Et en effet, nous avons regardé autour de nous : partout – sur le territoire, à la cantine, au dortoir, dans les salles de classe les portraits de Souvorov et Bagration surveillent. La bannière de l’école et le drapeau tricolore sont presque sur l’iconostase. Dans la salle du musée, on trouve des médailles et des ordres de diplômés ayant participé à des opérations militaires. Dans la salle de classe la plus spacieuse et la plus ensoleillée – le bureau du héros….

On ne peut vraiment pas tricher avec le système. Et dans les districts où ils fabriquent des filets de protection, ils en savent long sur l’éducation militaro-patriotique. Dans le district de Borzinski de la région de Transbaïkalie, en 2005, sur la base du département des affaires intérieures, ils ont organisé le premier détachement de l’armée junior “Alpha”. Ensuite, il y a eu le “poste de Vitaly”, les classes de cadets. Les enfants des premiers membres de l’Armée des Jeunes sont déjà dans les rangs des volontaires !

Je demande à Nikolaï Sergueïevitch, un vieux journaliste, si c’est bon ou mauvais, s’il s’agit d’une militarisation des enfants ou d’un simple cercle de jeunes. Il a fait partie des Pionniers et du Komsomol, a serré la main des constructeurs de la ligne Baïkal-Amour, a coupé du bois pour les vétérans avec un tas de pionniers exemplaires. Et son père est parti au front de la Grande Guerre patriotique alors qu’il avait seize ans – il n’y avait pas de téléviseurs à l’époque, mais c’était comme ça.

Le patriotisme est l’amour de la patrie. Il a été largement et efficacement entretenu par les organisations pour les enfants en Union soviétique et au-delà“, commence à nous dire Nikolaï Sergueïevitch, mais il se tait d’un geste de la main : “On l’a démonté“.

Mais il est juste, mémorable et sage. N’y a-t-il pas de scouts en Amérique (et il y en avait en Russie avant la révolution), l’Organisation des Pionniers de Ho Chi Minh au Vietnam (elle compte 12 millions de personnes), l’Union des Hartzers en Pologne ? Il y en a dans tous les pays. Alors jetons des ponts entre les Pionniers et les membres de l’Armée des Jeunes, entre les grands-pères et les petits-enfants. Ils ne se contentent pas de défiler devant les monuments. Ils étudient l’histoire, communiquent avec des contemporains intéressants, plantent des arbres, après tout. Et les rumeurs selon lesquelles la Russie élève des soldats depuis l’enfance ne sont que des rumeurs.

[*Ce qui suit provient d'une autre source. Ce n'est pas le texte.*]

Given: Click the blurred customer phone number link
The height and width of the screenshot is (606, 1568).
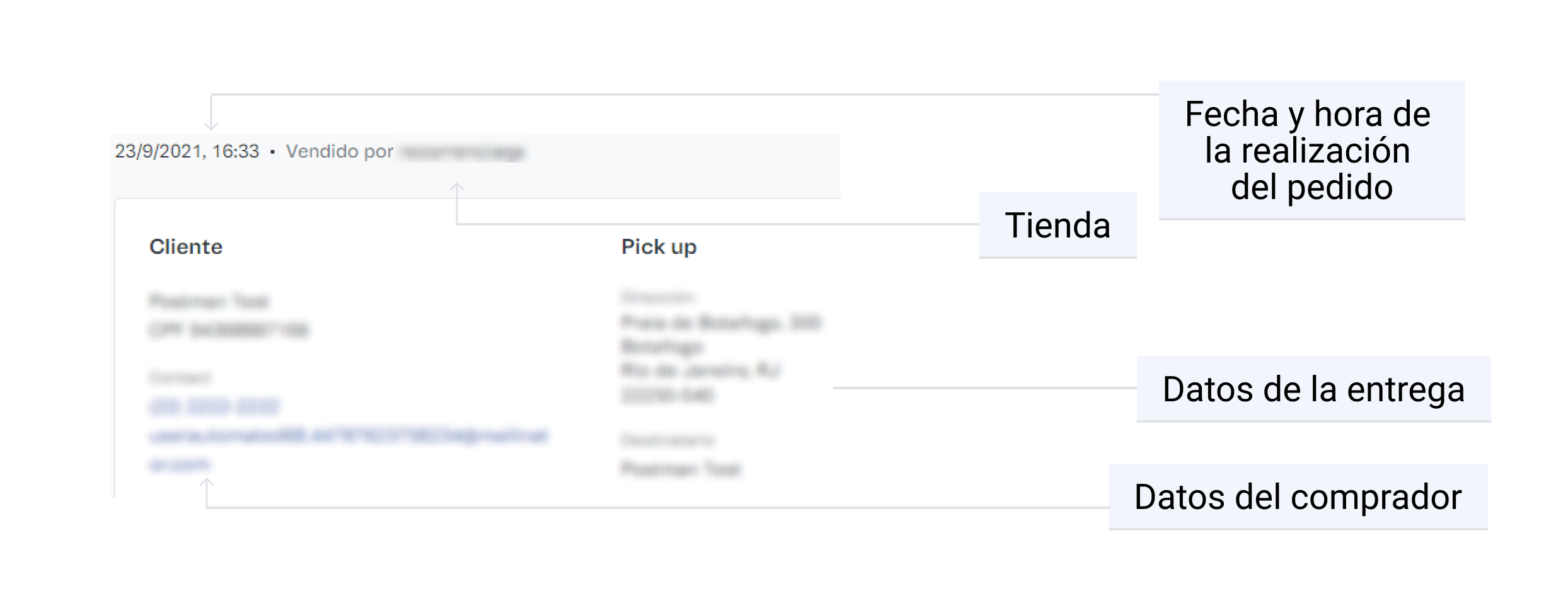Looking at the screenshot, I should tap(214, 407).
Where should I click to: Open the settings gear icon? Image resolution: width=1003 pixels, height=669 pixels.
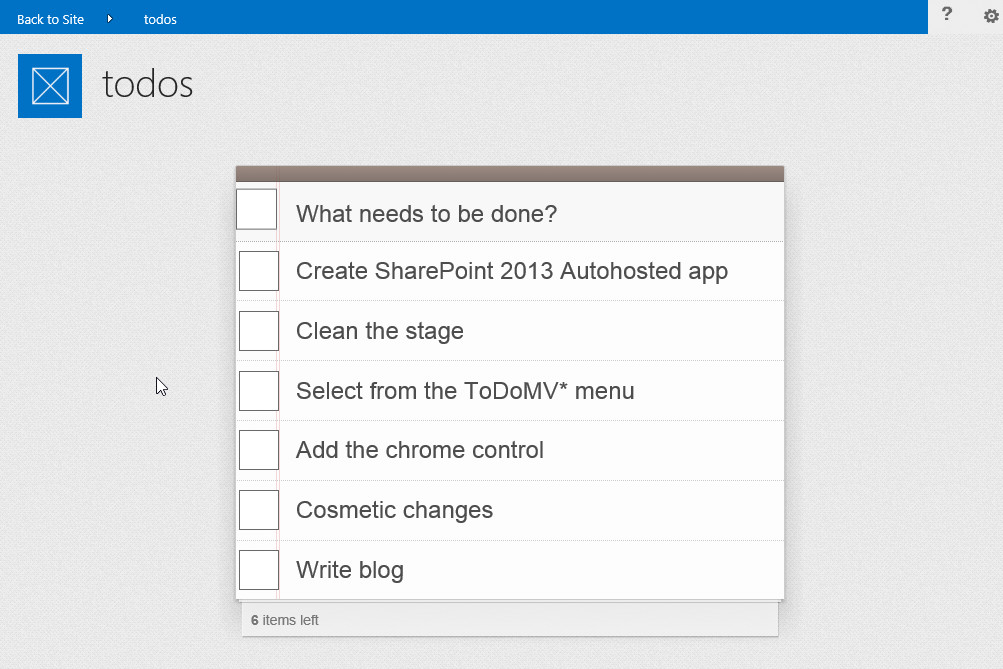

La société a depuis longtemps une demande de volontariat. Depuis des décennies, les jeunes se regroupent en équipes, recherchent des enfants disparus, éteignent des incendies, aident les personnes âgées. L’énergie, comme les ressorts dans la glace, cherche une voie de sortie.

Je comprends les inquiétudes concernant les organisations militaires (je suis moi-même parent, et mon fils de dixième année s’est enregistré au registre militaire pas plus tard qu’hier). Mais elles peuvent apprendre aux enfants à “appuyer sur la gâchette” dans une ruelle. Il s’agit pour nous, adultes, de cultiver l’esprit critique, d’apprendre à être un ami, à être là pour les autres, à être un “chef d’équipe”.

Et les filets, tissés par les mains des enfants, peuvent certainement sauver la vie de quelqu’un.